Border Patrol overtime increases as arrests drop


Associated Press

WASHINGTON

Border Patrol agents have racked up daily overtime at a cost of about $1.4 billion in the past six years while the number of arrests of illegal border-crossers has fallen to the lowest level in nearly 40 years, an Associated Press analysis of agency records finds.

Since the 2006 budget year, the agency charged with stopping would-be illegal border-crossers and smugglers from making it into the U.S. over land and sea borders has spent more than $1.4 billion on what is described as “administrative uncontrollable overtime,” according to the data provided by the Border Patrol. In practical terms, agents average two hours a day in overtime.

That means agents can earn anywhere from 10 percent to 25 percent extra pay an hour for the first two hours of overtime, with the extra cash being steadily reduced every hour after that because of complicated overtime rules. Over the course of a year, an agent can earn about $15,000 more than the base salary, which for a more experienced agent is typically more than $60,000 a year. Agents are limited to $35,000 in overtime annually.

The cost of overtime rose from about $155.8 million in 2006 to more than $331 million in 2011. That increase coincides with the addition of about 9,000 agents in the past six years and the drop of apprehensions to a nearly 40-year low, from more than 1 million arrests in 2006 to about 340,000 in 2011.

Border Patrol Deputy Chief Ronald D. Vitiello said patrolling the border can be an unpredictable job that requires longer hours.

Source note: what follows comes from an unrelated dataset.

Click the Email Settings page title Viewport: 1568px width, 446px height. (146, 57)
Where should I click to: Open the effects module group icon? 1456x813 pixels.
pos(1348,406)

“The uncontrollable nature of the work is inherent in the primary duty of a Border Patrol agent and must be performed in order to get the job done,” Vitiello said, adding that anything from making an arrest to talking to witnesses can keep an agent on duty beyond a shift.

Often it stems from charging the Border Patrol for the time spent driving from a remote location to an agent’s home base or staying late to finish the paperwork.

Still, with the government facing record deficits and the Department of Homeland Security likely to see more cuts, a system that builds in overtime the same way on the busy U.S.-Mexico border as it does on the relatively sleepy U.S.-Canadian border raises questions.

Most illegal border- crossers are apprehended on the 2,000-mile long Mexican border in California, Arizona, New Mexico, and Texas. In the budget year that ended in September, 18,506 agents made a combined 327,577 apprehensions — an average of nearly 18 apprehensions per agent. The agency spent about $283 million on overtime.